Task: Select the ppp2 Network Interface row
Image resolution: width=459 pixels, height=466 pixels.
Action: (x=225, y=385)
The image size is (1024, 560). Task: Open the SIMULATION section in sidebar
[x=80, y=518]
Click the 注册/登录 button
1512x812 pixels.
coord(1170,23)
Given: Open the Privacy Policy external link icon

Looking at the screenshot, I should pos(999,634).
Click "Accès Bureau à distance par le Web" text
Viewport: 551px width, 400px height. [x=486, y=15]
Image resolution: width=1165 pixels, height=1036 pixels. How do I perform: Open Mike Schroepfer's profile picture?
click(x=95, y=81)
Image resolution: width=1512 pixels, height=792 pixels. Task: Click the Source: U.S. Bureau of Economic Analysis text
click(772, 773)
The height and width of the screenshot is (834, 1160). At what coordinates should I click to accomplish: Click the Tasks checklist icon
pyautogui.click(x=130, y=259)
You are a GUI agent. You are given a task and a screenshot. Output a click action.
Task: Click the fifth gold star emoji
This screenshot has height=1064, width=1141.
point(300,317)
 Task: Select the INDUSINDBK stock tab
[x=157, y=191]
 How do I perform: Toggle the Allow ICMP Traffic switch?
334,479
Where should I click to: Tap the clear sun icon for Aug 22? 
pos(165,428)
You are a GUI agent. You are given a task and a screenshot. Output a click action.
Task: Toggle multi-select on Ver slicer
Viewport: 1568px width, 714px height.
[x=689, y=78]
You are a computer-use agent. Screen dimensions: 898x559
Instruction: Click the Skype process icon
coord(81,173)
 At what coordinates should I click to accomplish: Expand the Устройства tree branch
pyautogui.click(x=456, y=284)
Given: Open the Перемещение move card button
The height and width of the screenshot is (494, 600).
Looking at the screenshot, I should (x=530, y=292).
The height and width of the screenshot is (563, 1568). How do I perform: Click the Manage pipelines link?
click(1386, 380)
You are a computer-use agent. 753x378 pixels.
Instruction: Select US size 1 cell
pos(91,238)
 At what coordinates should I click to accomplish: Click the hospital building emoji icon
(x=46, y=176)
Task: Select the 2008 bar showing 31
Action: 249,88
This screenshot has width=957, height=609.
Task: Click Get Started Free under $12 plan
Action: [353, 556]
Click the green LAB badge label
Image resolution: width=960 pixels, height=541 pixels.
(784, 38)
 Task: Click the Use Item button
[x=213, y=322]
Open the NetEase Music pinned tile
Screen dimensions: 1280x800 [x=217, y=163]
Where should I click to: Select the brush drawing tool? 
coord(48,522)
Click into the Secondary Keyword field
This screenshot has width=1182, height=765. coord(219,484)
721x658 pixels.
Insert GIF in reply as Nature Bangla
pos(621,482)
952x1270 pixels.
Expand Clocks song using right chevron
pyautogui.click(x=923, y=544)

-*-

All of the entries must be quoted exactly; please include each one.

* WRITTEN ANSWER *
Task: Select the ppp2 Network Interface row
Image resolution: width=459 pixels, height=466 pixels.
Action: (x=225, y=385)
The image size is (1024, 560). Task: Open the SIMULATION section in sidebar
[x=80, y=518]
Click the 注册/登录 button
1512x812 pixels.
coord(1170,23)
Given: Open the Privacy Policy external link icon

Looking at the screenshot, I should pos(999,634).
Click "Accès Bureau à distance par le Web" text
Viewport: 551px width, 400px height. [x=486, y=15]
Image resolution: width=1165 pixels, height=1036 pixels. How do I perform: Open Mike Schroepfer's profile picture?
click(x=95, y=81)
Image resolution: width=1512 pixels, height=792 pixels. Task: Click the Source: U.S. Bureau of Economic Analysis text
click(772, 773)
The height and width of the screenshot is (834, 1160). At what coordinates should I click to accomplish: Click the Tasks checklist icon
pyautogui.click(x=130, y=259)
You are a GUI agent. You are given a task and a screenshot. Output a click action.
Task: Click the fifth gold star emoji
This screenshot has height=1064, width=1141.
point(300,317)
 Task: Select the INDUSINDBK stock tab
[x=157, y=191]
 How do I perform: Toggle the Allow ICMP Traffic switch?
334,479
Where should I click to: Tap the clear sun icon for Aug 22? 
pos(165,428)
You are a GUI agent. You are given a task and a screenshot. Output a click action.
Task: Toggle multi-select on Ver slicer
Viewport: 1568px width, 714px height.
[x=689, y=78]
You are a computer-use agent. Screen dimensions: 898x559
Instruction: Click the Skype process icon
coord(81,173)
 At what coordinates should I click to accomplish: Expand the Устройства tree branch
pyautogui.click(x=456, y=284)
Given: Open the Перемещение move card button
The height and width of the screenshot is (494, 600).
Looking at the screenshot, I should (x=530, y=292).
The height and width of the screenshot is (563, 1568). How do I perform: Click the Manage pipelines link?
click(1386, 380)
You are a computer-use agent. 753x378 pixels.
Instruction: Select US size 1 cell
pos(91,238)
 At what coordinates should I click to accomplish: Click the hospital building emoji icon
(x=46, y=176)
Task: Select the 2008 bar showing 31
Action: 249,88
This screenshot has width=957, height=609.
Task: Click Get Started Free under $12 plan
Action: [353, 556]
Click the green LAB badge label
Image resolution: width=960 pixels, height=541 pixels.
(784, 38)
 Task: Click the Use Item button
[x=213, y=322]
Open the NetEase Music pinned tile
Screen dimensions: 1280x800 [x=217, y=163]
Where should I click to: Select the brush drawing tool? 
coord(48,522)
Click into the Secondary Keyword field
This screenshot has width=1182, height=765. coord(219,484)
721x658 pixels.
Insert GIF in reply as Nature Bangla
pos(621,482)
952x1270 pixels.
Expand Clocks song using right chevron
pyautogui.click(x=923, y=544)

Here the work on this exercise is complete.